Paolo Pigozzi

Alimentazione e benessere

Camminare a piedi per la città è il modo migliore per rendersi conto dello stato delle cose. Della bellezza delle architetture, dei monumenti e dei marciapiedi (nella mia città, almeno in centro, sono in pietra chiara e non in lugubre asfalto), ma anche della manutenzione delle strade e degli spazi pubblici, degli ostacoli alla libera e facile circolazione degli utenti più deboli (bambini, anziani, mamme, disabili, ecc.).

Dell’assurdità di alcune soluzioni viabilistiche, della quantità impressionante di persone che stendono la mano e chiedono aiuto, del numero elevato di negozi e di spazi commerciali vuoti e abbandonati o che vengono sostituiti da bar, tavole calde, pizzerie, mescite di vino, pasticcerie, friggitorie, vendite di cibo “di strada”, ecc. A proposito di questo, ho osservato un numero incredibile di persone (giovani per lo più) che, anche in questa stagione, bevono o mangiano per strada. Non seduti comodamente ai tavolini di un bar, magari in una piazza magnifica.

Come facciamo tutti quando siamo turisti in Italia o all’estero. No, bevono e mangiano mentre camminano o attendono che il semaforo diventi rosso, mentre guardano le vetrine o scansano automobili e motorette, mentre smanettano sullo smartphone.
Ripeto: non sto parlando dei turisti, ma dei miei concittadini. Effettivamente, il cosiddetto “cibo di strada” è una parte importante della cultura di ogni luogo. Mangiare per strada è probabilmente una pratica (una necessità) antichissima e molto diffusa.

Tanto che carretti, banchetti e negozi affacciati sulla pubblica via che vendono alimenti da consumare al volo sono nelle tradizioni di quasi tutti i popoli. Fermarsi per bere un sorso e mangiare un boccone è una necessità ancora oggi.

Per mettere una pausa nel lavoro e nella giornata, per consentirci di prendere fiato e di osservare o ammirare quello che ci sta intorno, per fare due chiacchiere, per raccogliere le idee. Ecco, appunto: fermarsi e pausa mi pare siano le due parole che rispecchiano tutta l’umanità che sta dietro il cibo di strada.

Tuttavia, oggi mi pare che ci sia quasi un impegno, una necessità, un diletto nel fare più cose contemporaneamente: mangiare, ma anche camminare, discutere, telefonare, mandare messaggi, vedere film, spesso anche lavorare… È il modo migliore per ridurre la consapevolezza di quello che stiamo facendo, dimenticarsi di masticare e non badare alla qualità di quello che mangiamo. Rischiando di consumare inconsapevolmente della “robaccia”.

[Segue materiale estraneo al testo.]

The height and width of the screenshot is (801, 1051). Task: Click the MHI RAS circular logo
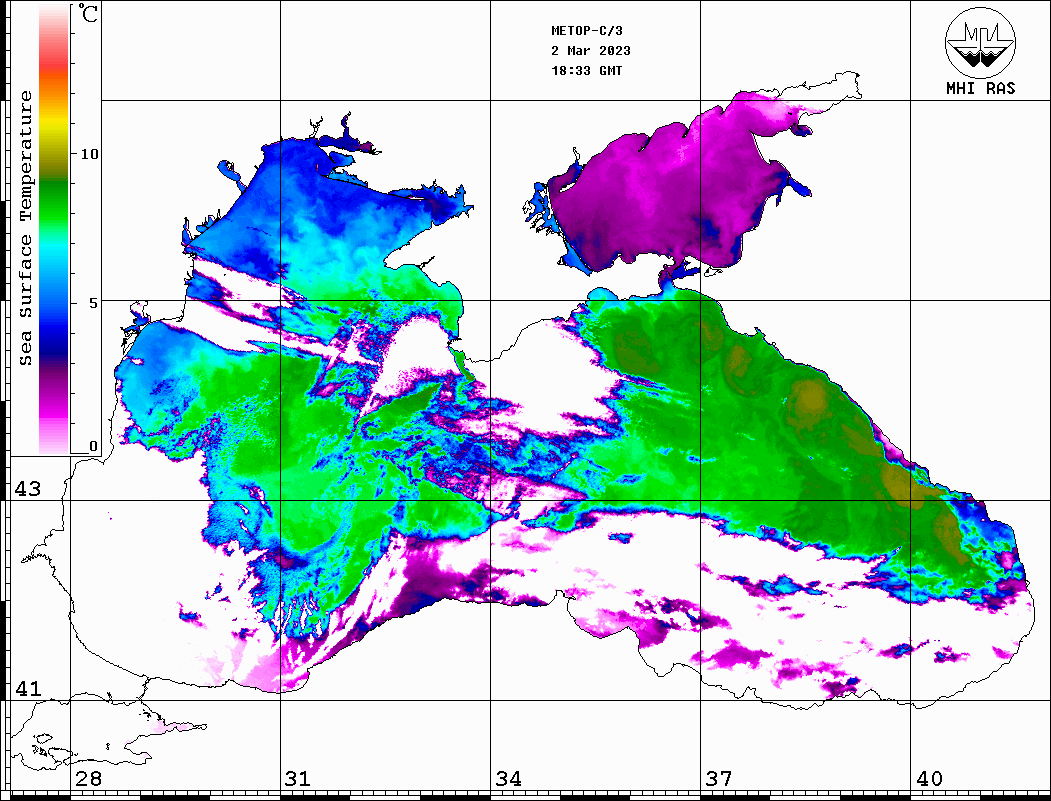980,41
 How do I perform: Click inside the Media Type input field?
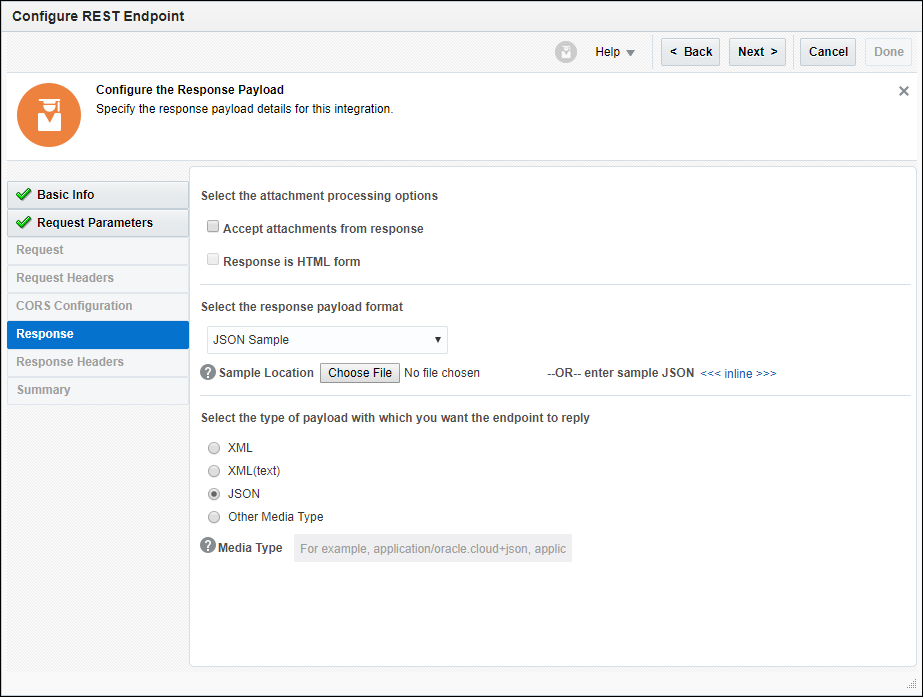click(x=432, y=548)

Oppure, il che mi sembra ancora più grave, privando il proprio corpo del godimento fornito dagli aromi e dalla qualità del cibo. Un godimento di cui il nostro cervello e il nostro corpo hanno diritto e che ha precisi e importanti risvolti fisiologici e metabolici.

Ad esempio, nel generare il senso di sazietà, nel mantenimento del peso forma, ecc. Insomma, più che un gesto alla moda e che dovrebbe alludere alla nostra elasticità mentale (c’è perfino una parola inglese che definisce questa abilità: “multitasking”, cioè capacità di fare contemporaneamente più attività), tenere in mano un bicchiere di bibita, un cartoccio di patate fritte o un pezzo di pizza mentre si cammina o si fa dell’altro mi sembra veramente poco rispettoso. Del nostro organismo e del cibo.
Meglio fermarsi e, aggiungo, fare il possibile per mangiare seduti.